Harry L'École des Réseaux Sociaux
  • While many online users behave positively and respectfully, there are inappropriate behaviours that a child may encounter such as swearing or being abusive, bullying, harassing behaviour, and sharing content designed to upset others.
  • Some behaviours online may also break the law or have the potential to be illegal – these include threats to harm or kill, scamming or theft, sale of illegal products, hateful content, and the grooming/exploitation of children.
  • There are also crimes that are unique to the internet, such as hacking (using technology to force access into online accounts or networks to steal money or information) and creating or using malware (malicious software such as viruses and trojans)
  • Alongside illegal behaviours are other behaviours that have the potential to cause harm (intended or unintended) – these include risky dares/challenges, content that promotes self-harm in any form, and content that promotes harming other people.
Freddy L'École des Réseaux Sociaux
  • It is important not to overreact if your child tells you about something that has gone wrong online. Responding with anger or disapproval will make them less likely to approach you for help with online issues in the future. It is best to first listen and provide help and support.
  • Explore the reporting tools available on the games and apps your child uses – these can be used to report any content or behaviour you deem to be inappropriate or illegal.
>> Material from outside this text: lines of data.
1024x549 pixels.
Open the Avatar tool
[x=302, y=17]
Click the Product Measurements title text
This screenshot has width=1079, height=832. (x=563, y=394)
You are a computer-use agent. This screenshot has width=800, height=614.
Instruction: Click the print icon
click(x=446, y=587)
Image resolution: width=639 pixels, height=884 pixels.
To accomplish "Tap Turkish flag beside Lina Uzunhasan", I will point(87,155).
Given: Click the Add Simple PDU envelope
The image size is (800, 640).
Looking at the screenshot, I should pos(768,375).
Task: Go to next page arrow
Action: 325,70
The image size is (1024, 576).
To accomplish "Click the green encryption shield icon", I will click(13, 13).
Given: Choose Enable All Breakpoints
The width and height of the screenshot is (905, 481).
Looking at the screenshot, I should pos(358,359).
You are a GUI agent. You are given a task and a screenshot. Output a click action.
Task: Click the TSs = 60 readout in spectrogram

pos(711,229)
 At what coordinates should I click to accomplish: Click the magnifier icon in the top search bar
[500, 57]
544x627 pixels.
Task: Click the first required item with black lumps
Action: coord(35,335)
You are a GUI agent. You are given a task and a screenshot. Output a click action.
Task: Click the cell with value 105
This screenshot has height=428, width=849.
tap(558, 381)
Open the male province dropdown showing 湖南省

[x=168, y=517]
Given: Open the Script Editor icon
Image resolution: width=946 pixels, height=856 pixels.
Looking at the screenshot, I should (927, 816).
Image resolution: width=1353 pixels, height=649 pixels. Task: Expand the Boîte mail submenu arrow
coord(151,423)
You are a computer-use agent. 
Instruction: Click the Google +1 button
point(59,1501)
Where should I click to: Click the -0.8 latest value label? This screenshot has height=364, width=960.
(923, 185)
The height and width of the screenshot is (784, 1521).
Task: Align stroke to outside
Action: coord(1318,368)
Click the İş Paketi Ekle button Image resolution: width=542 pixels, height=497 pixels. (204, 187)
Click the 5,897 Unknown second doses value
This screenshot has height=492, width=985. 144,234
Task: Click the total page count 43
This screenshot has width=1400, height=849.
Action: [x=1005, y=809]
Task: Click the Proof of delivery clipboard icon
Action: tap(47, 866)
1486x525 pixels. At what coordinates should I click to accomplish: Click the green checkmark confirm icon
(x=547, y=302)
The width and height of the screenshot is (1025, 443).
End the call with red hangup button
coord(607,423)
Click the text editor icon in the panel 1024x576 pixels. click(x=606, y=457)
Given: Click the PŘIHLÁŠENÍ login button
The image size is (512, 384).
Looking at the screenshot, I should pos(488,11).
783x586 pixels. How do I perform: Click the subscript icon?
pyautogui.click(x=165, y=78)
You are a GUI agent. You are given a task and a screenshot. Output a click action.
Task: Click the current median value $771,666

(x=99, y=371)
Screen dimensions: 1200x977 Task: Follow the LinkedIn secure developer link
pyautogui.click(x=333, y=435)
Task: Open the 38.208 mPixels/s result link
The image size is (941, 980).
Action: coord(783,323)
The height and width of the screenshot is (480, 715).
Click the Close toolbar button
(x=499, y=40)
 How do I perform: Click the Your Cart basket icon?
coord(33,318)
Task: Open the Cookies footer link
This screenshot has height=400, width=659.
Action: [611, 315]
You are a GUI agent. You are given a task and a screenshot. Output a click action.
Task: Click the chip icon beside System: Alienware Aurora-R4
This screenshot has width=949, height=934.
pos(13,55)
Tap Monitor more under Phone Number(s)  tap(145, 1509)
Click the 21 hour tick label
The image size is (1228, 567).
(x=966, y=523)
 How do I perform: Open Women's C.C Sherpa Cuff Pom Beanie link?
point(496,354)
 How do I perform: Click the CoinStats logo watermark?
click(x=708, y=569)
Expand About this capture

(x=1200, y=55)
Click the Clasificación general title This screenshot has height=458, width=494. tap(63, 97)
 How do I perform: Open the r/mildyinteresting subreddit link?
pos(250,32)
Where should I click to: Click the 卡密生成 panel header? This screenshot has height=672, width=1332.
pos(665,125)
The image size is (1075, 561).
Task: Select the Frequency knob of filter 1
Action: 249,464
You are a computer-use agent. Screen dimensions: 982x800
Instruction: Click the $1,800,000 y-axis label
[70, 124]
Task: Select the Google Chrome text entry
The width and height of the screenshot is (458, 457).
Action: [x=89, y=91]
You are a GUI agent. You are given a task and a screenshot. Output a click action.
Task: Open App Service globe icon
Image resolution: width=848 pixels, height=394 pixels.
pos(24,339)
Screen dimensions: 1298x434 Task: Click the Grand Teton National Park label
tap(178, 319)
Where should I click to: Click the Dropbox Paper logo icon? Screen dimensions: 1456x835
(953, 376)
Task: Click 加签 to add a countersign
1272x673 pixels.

You can also work with your child to explore and understand any privacy settings available on apps and games to restrict who can communicate with them.
  • Look out for other settings that can help manage your child’s experience online e.g. disabling voice chat on games/apps where a lot of bad language may be used by other users.
  • Remind your child to always tell you or another trusted adult if they see or experience anything online that makes them worried or upset.
  • Discuss with your child their own behaviour online and try to be aware of what they do online. If you have any concerns about your child’s behaviour that may put themselves or others at risk, then seek further help and advice – this could be from your child’s school, health professional or another organisation.
  • If you or your child ever encounter illegal behaviour online, always report it to the service provider and also contact law enforcement.